> What you are asked to do:
Check every line of the entries below for "screenshot", and copy the lines that have it.

> Data records:
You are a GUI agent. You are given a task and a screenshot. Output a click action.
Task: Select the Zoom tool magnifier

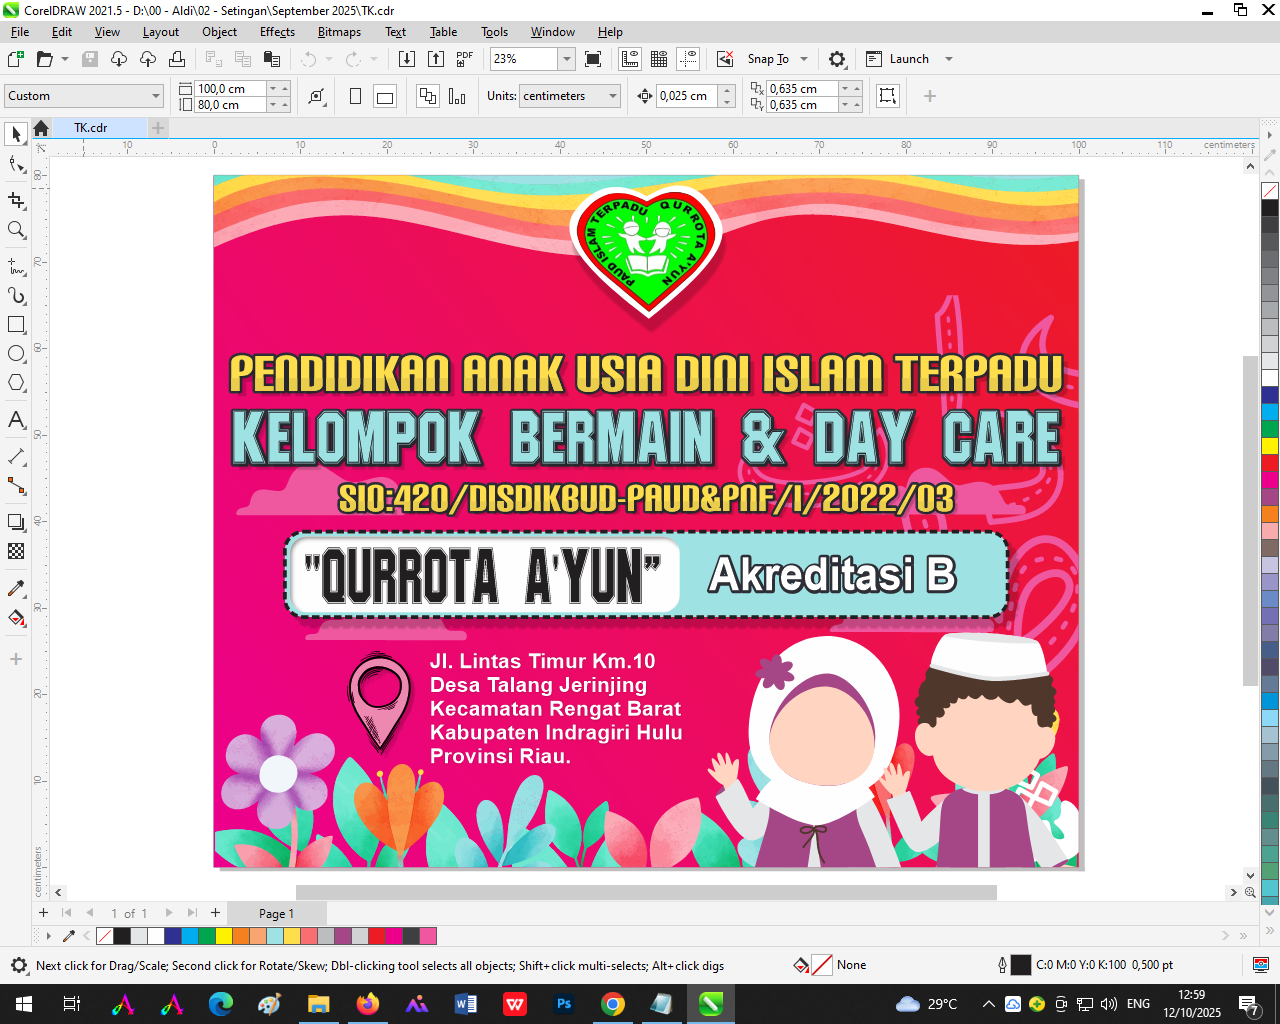(16, 230)
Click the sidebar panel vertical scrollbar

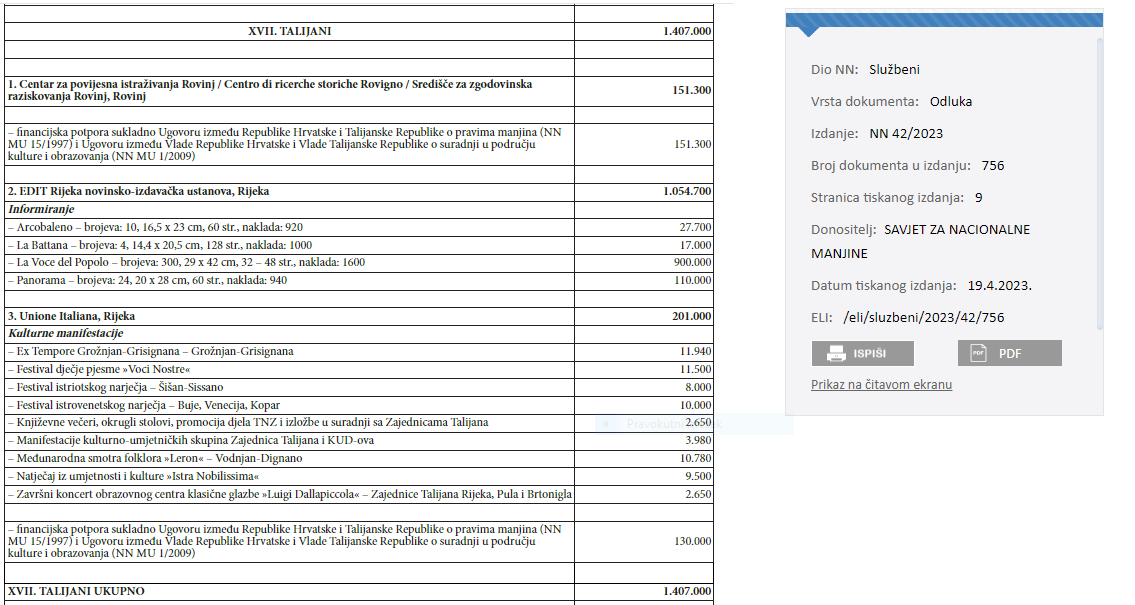[x=1100, y=180]
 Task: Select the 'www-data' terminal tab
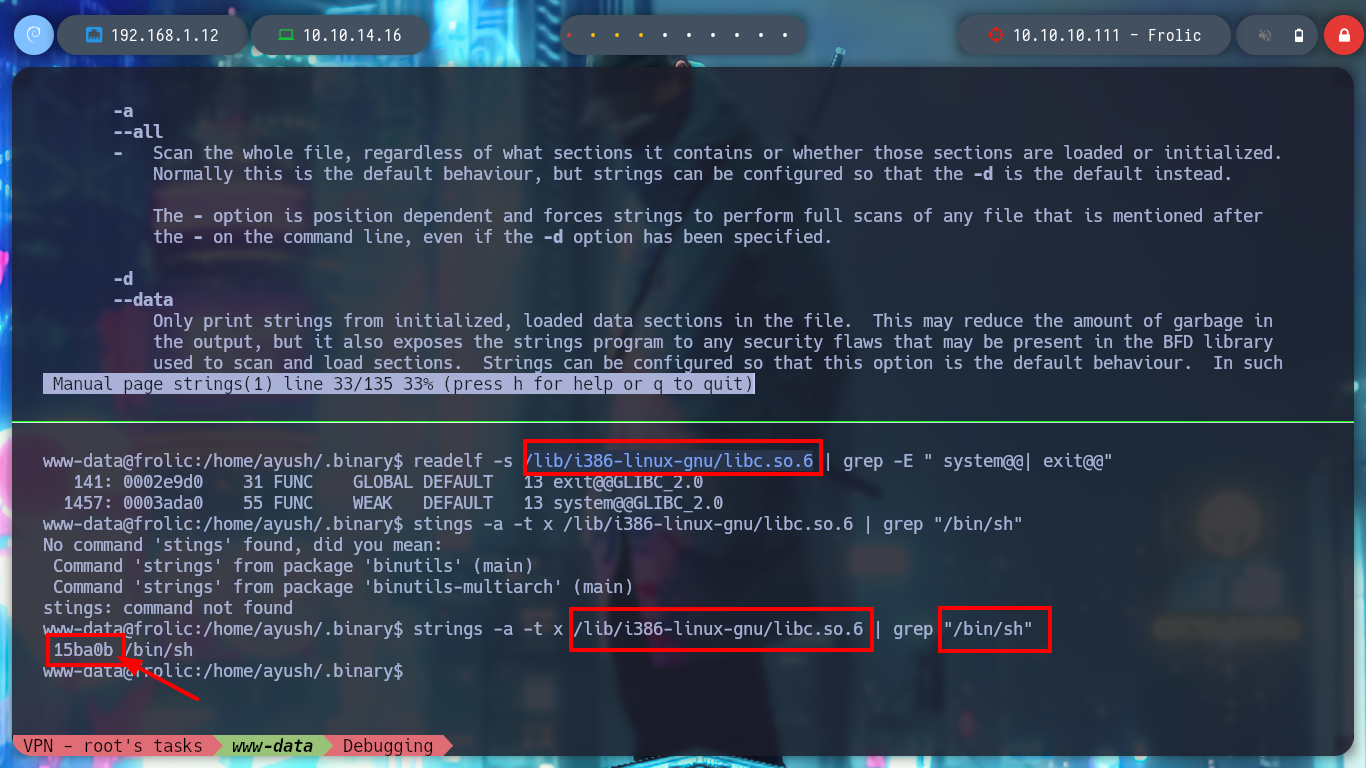point(272,746)
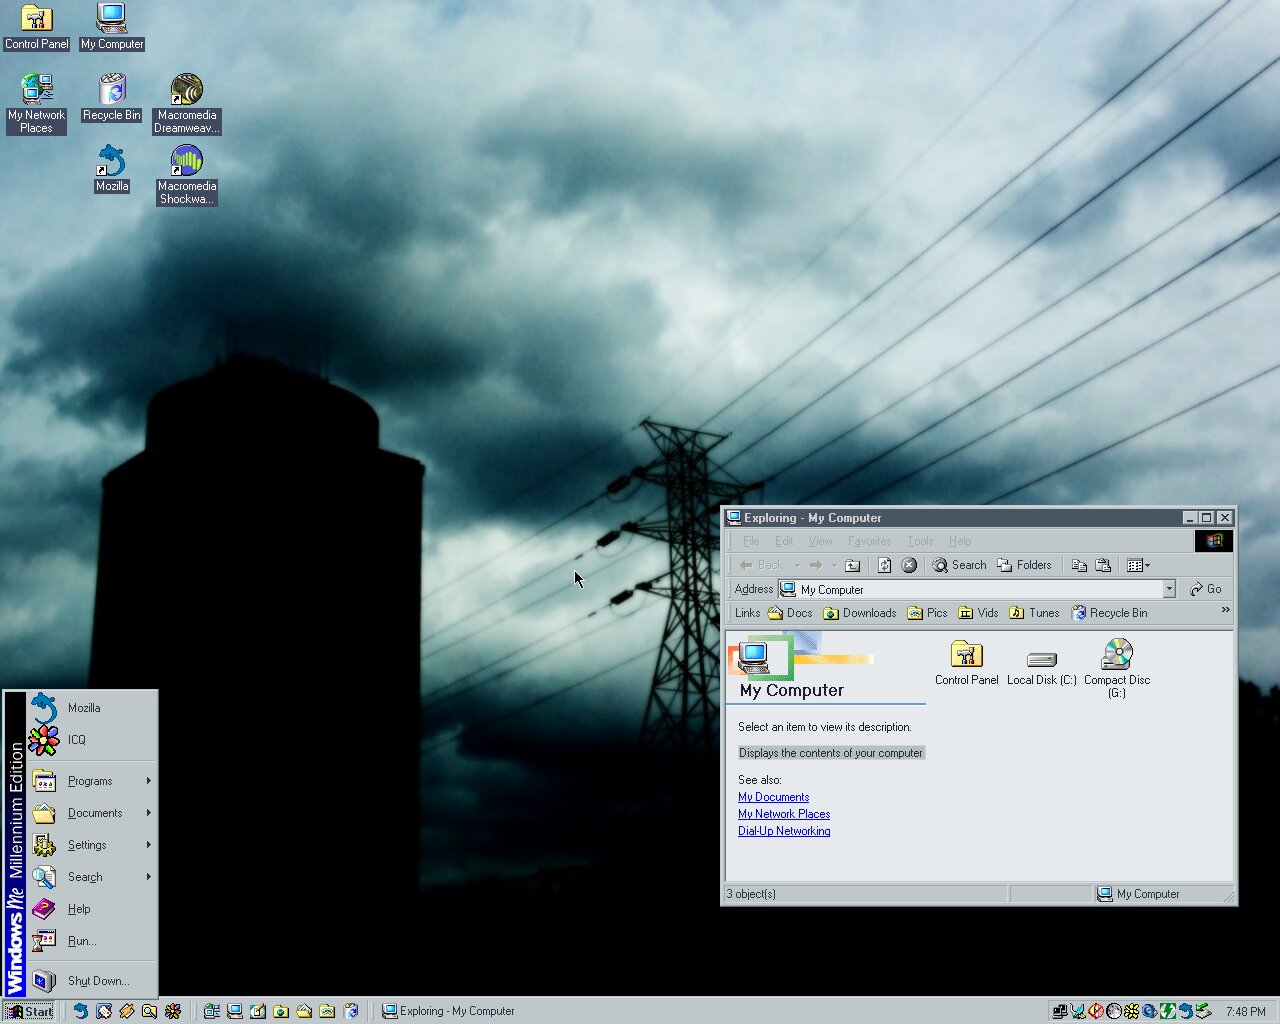Expand the Links bar overflow chevron
Image resolution: width=1280 pixels, height=1024 pixels.
[x=1225, y=610]
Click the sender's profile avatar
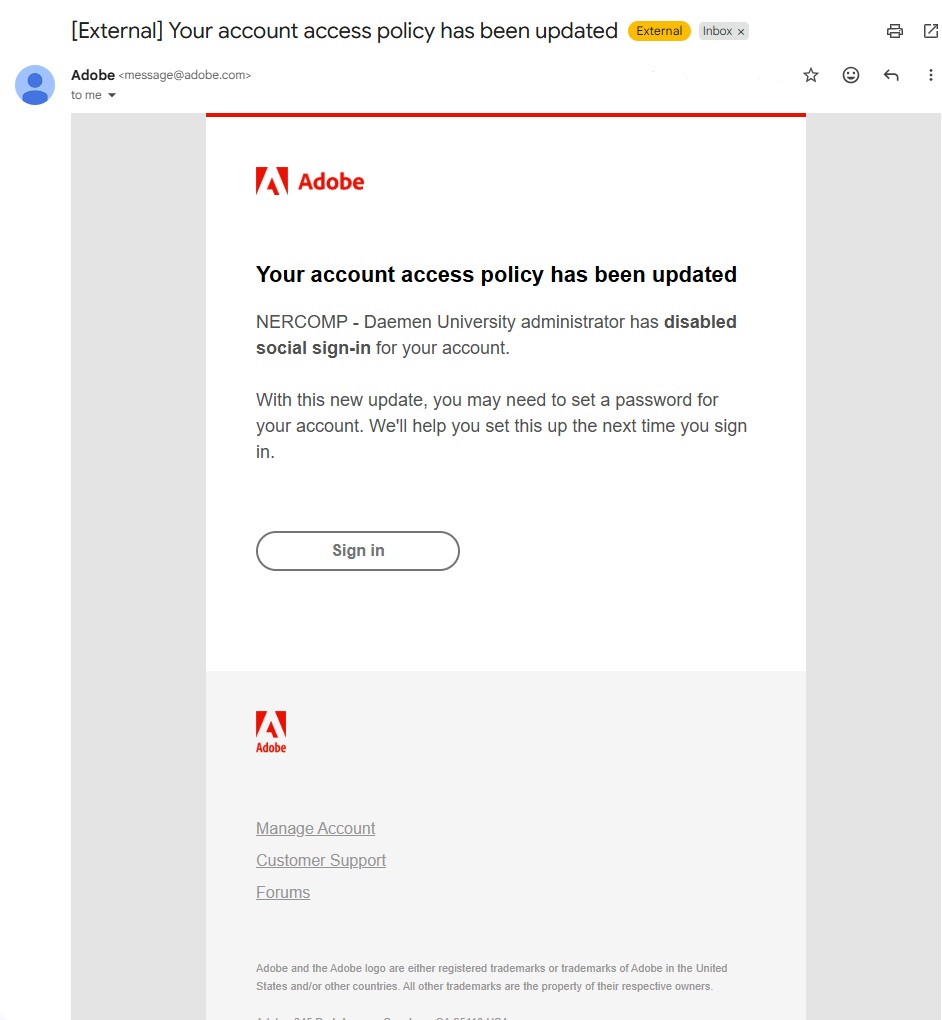Screen dimensions: 942x1020 35,85
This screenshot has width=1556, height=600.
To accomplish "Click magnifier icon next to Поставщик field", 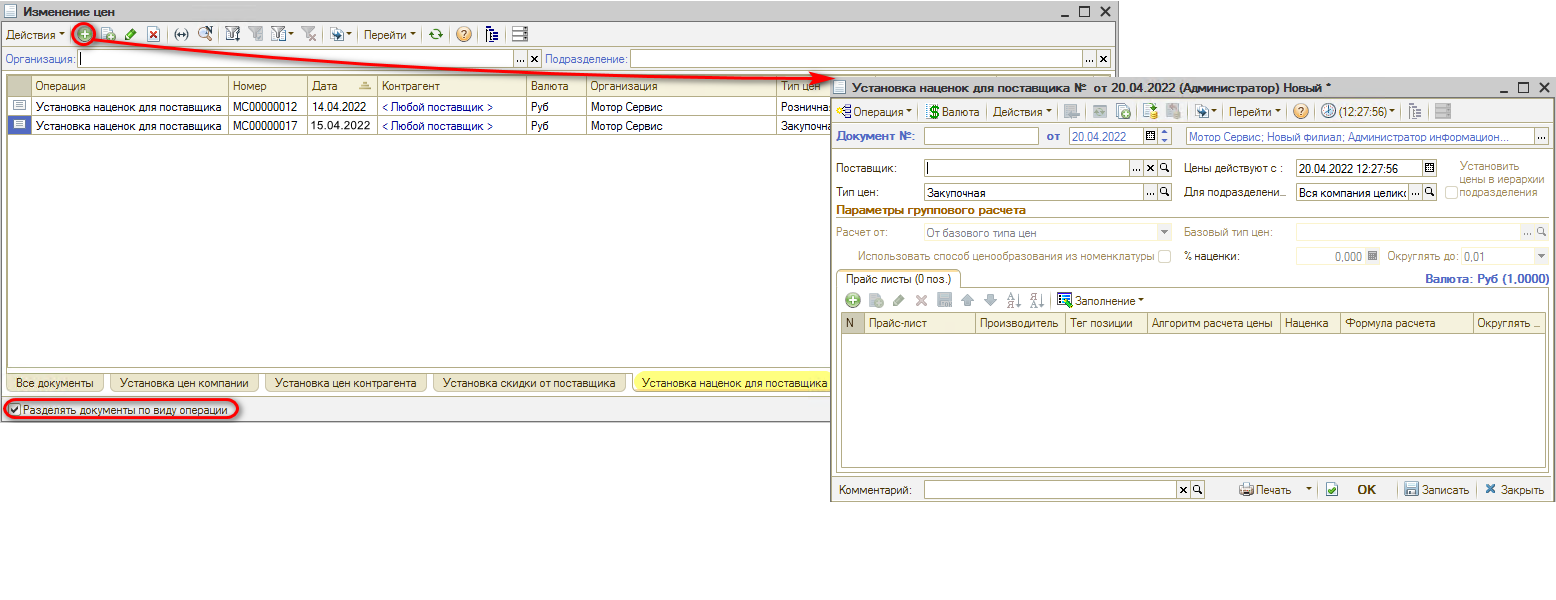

> Reply to the exercise:
You are a GUI agent. You are given a task and a screenshot. Output a click action.
This screenshot has width=1556, height=600.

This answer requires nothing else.